■ WHAT IS REQUIRED: In the material below, the required lines run from the one containing "baqkz@qcontent.kz (425, 2482)" through the one containing "BaigeNews.kz (687, 673)". Copy those lines exactly, ends included, and nothing else.

── LISTED RECORDS

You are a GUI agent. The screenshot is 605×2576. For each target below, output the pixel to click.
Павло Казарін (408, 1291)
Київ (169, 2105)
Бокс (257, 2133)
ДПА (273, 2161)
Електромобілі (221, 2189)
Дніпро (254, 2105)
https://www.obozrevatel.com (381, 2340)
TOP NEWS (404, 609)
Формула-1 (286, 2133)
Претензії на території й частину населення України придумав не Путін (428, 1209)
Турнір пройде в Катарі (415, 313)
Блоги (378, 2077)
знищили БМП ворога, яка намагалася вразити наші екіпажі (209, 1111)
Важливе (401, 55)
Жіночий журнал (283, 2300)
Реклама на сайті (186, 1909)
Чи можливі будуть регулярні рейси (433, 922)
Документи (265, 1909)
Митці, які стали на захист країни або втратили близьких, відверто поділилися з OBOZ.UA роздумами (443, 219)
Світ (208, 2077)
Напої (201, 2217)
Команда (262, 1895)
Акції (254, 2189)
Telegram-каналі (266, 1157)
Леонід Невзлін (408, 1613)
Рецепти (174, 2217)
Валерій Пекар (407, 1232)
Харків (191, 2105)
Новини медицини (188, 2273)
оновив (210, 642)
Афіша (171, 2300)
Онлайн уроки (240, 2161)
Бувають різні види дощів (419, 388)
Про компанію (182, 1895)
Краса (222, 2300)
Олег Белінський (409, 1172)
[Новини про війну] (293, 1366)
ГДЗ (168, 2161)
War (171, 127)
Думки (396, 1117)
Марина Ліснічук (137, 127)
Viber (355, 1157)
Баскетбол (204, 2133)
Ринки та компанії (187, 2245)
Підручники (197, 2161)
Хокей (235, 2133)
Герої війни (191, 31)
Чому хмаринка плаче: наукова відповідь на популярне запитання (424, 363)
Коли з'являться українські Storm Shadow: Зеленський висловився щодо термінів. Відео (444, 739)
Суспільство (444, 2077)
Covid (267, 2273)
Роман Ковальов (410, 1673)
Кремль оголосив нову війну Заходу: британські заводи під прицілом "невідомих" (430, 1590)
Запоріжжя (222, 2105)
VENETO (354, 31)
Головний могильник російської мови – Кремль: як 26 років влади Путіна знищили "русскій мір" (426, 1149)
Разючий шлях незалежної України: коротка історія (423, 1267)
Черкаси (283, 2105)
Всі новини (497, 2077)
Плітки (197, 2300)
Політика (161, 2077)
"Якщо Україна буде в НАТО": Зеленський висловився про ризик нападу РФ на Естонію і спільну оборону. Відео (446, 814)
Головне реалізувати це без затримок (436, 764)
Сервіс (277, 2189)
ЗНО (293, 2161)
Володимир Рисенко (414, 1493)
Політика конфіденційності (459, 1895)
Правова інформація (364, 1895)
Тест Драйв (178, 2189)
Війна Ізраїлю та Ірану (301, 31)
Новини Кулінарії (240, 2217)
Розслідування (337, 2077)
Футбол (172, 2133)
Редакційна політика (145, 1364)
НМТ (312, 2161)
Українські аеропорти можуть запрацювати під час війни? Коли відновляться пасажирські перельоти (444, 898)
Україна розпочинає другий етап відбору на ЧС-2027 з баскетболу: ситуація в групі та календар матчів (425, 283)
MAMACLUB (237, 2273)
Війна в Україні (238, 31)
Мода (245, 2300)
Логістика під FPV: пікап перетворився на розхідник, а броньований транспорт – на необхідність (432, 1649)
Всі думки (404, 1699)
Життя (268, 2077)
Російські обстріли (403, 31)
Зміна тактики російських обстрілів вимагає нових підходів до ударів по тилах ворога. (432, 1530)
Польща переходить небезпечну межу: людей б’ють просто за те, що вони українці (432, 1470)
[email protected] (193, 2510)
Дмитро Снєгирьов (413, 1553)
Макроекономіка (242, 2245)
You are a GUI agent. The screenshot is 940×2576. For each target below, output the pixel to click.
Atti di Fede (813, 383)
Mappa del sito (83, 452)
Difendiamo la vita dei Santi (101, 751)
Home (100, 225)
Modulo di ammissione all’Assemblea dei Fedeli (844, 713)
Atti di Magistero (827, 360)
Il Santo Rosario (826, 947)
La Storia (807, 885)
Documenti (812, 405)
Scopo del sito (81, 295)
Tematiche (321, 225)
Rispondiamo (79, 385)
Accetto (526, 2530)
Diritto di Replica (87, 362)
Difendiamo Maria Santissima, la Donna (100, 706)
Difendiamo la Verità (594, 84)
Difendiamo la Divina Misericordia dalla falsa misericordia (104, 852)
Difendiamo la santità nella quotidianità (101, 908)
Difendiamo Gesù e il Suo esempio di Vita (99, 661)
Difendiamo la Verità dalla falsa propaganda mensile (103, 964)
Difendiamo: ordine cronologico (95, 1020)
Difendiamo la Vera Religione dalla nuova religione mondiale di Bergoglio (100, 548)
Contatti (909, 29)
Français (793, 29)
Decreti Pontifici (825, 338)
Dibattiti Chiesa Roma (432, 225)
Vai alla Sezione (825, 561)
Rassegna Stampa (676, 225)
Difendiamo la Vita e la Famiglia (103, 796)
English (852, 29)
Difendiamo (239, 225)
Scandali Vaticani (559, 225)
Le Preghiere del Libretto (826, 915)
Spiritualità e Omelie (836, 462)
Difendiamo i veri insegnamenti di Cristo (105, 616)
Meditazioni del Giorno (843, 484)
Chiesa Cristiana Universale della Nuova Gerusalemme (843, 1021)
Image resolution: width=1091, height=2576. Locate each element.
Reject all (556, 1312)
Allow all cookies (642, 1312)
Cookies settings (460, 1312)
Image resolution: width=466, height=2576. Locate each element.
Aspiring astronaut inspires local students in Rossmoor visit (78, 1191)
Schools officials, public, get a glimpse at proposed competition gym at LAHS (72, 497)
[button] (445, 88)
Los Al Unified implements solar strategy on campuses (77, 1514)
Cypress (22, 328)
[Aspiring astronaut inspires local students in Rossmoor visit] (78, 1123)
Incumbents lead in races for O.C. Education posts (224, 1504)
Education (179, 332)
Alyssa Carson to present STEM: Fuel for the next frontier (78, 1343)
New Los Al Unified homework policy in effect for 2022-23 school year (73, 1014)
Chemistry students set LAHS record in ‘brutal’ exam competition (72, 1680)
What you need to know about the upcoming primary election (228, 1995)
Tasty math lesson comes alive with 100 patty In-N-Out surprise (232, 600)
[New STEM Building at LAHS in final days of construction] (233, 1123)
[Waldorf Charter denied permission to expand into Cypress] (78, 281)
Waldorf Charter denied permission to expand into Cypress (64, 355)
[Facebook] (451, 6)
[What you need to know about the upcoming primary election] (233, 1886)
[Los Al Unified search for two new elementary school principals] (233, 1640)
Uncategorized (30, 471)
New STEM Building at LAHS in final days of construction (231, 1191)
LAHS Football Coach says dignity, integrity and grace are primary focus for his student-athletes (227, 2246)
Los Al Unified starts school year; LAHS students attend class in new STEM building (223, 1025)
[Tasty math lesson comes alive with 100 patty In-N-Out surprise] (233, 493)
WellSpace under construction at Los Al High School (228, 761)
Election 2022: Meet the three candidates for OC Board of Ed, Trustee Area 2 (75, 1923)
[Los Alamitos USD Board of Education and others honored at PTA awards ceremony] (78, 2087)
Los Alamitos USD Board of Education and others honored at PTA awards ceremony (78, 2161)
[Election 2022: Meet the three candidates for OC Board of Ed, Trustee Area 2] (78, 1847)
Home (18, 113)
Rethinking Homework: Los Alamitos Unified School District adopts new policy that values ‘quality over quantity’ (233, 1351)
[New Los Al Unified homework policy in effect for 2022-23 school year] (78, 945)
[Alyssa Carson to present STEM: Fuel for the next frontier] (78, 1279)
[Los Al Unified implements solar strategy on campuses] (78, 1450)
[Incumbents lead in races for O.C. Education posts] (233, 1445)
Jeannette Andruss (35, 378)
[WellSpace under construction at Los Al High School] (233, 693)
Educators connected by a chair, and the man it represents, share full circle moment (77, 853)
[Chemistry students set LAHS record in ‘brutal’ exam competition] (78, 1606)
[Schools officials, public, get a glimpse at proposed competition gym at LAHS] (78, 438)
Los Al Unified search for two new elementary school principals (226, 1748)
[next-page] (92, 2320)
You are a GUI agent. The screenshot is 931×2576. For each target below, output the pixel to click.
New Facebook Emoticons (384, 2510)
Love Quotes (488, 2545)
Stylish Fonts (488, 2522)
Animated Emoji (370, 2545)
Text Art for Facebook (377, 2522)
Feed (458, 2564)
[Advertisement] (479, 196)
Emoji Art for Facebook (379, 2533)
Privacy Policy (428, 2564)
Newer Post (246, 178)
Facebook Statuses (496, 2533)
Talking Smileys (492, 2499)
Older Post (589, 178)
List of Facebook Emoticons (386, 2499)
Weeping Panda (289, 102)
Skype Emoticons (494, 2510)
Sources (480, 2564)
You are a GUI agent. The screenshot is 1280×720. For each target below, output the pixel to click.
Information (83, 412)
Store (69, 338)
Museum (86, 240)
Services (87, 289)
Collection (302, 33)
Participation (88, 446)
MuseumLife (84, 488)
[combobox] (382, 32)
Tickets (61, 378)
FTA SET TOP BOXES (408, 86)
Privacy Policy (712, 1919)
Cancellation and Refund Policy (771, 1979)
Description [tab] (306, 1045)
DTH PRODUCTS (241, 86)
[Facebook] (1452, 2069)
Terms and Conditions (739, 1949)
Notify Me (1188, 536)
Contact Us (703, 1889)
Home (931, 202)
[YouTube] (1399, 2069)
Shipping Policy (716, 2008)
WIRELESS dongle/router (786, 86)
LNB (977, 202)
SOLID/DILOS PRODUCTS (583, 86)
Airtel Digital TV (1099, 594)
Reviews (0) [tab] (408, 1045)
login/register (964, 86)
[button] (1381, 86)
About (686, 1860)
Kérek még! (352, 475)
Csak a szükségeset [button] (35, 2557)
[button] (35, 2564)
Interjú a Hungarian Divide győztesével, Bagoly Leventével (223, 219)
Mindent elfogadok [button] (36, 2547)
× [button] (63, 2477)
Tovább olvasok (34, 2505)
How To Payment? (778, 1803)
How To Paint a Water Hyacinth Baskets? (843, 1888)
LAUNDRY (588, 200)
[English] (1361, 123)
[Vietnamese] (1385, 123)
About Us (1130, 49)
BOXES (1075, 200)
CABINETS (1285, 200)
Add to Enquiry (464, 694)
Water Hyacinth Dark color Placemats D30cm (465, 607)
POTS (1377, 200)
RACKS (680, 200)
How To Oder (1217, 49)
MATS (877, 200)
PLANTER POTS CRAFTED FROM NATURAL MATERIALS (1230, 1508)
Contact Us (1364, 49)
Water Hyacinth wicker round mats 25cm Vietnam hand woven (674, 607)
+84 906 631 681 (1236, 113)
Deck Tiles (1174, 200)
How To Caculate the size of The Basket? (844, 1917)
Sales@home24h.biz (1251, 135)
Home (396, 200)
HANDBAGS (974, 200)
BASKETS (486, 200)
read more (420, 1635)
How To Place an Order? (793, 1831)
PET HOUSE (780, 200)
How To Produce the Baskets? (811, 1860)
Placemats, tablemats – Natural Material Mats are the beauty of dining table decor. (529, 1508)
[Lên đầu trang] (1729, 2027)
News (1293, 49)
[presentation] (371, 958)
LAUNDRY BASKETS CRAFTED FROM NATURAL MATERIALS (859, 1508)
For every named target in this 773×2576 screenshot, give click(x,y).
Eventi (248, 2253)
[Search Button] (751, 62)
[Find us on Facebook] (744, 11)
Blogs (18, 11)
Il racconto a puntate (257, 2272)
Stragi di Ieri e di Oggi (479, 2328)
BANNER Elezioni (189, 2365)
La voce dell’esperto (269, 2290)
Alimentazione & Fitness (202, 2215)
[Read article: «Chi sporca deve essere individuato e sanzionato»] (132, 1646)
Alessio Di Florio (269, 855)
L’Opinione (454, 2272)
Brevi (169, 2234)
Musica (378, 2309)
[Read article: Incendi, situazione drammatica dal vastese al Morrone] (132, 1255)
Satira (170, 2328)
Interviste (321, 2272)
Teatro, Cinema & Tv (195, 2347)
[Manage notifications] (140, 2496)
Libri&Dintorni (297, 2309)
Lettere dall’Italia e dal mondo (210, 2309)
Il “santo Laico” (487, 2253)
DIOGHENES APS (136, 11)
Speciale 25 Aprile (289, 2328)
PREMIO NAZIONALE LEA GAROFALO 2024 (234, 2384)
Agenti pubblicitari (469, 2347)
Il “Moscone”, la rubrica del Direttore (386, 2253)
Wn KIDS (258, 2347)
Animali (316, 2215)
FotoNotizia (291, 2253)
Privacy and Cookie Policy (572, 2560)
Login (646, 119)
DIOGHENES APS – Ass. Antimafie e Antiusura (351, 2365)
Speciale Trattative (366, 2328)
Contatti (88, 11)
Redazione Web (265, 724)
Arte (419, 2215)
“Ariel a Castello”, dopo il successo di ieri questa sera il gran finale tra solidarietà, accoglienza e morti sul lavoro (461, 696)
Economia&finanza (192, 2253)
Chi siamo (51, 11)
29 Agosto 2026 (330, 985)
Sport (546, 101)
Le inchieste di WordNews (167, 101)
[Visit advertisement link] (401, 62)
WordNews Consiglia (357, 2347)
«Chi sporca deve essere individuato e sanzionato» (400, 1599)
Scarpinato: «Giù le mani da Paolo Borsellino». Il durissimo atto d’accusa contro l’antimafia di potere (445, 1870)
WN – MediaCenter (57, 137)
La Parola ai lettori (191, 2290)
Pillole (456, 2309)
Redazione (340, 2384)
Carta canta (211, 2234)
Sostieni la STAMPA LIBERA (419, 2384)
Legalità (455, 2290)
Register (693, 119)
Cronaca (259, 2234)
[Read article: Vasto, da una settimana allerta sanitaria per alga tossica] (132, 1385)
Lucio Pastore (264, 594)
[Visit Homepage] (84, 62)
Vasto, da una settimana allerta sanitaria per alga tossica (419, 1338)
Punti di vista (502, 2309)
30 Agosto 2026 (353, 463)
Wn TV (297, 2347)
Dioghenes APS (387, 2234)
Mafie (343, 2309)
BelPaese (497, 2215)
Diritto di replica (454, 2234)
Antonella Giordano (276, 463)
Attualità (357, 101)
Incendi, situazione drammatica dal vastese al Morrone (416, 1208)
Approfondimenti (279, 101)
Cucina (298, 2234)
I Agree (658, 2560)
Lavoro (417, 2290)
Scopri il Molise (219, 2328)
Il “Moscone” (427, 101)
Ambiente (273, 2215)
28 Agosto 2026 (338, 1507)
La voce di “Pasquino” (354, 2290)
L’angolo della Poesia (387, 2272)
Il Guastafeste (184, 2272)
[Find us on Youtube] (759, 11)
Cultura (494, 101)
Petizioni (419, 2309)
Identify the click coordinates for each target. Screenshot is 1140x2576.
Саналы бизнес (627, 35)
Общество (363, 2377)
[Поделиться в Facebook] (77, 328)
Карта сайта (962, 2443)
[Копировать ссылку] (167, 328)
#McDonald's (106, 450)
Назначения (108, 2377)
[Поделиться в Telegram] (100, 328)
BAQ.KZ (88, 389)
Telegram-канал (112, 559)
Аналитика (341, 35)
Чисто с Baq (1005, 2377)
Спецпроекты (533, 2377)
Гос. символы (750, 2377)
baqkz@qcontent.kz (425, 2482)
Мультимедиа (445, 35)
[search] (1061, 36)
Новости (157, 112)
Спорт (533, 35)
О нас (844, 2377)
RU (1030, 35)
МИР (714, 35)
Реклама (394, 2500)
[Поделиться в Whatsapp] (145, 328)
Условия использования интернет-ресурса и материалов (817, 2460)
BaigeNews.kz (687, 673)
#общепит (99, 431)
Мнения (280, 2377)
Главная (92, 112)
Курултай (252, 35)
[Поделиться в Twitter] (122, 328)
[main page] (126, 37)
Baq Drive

────

■ WRITTEN SOLUTION:
baqkz@qcontent.kz (425, 2482)
Мультимедиа (445, 35)
[search] (1061, 36)
Новости (157, 112)
Спорт (533, 35)
О нас (844, 2377)
RU (1030, 35)
МИР (714, 35)
Реклама (394, 2500)
[Поделиться в Whatsapp] (145, 328)
Условия использования интернет-ресурса и материалов (817, 2460)
BaigeNews.kz (687, 673)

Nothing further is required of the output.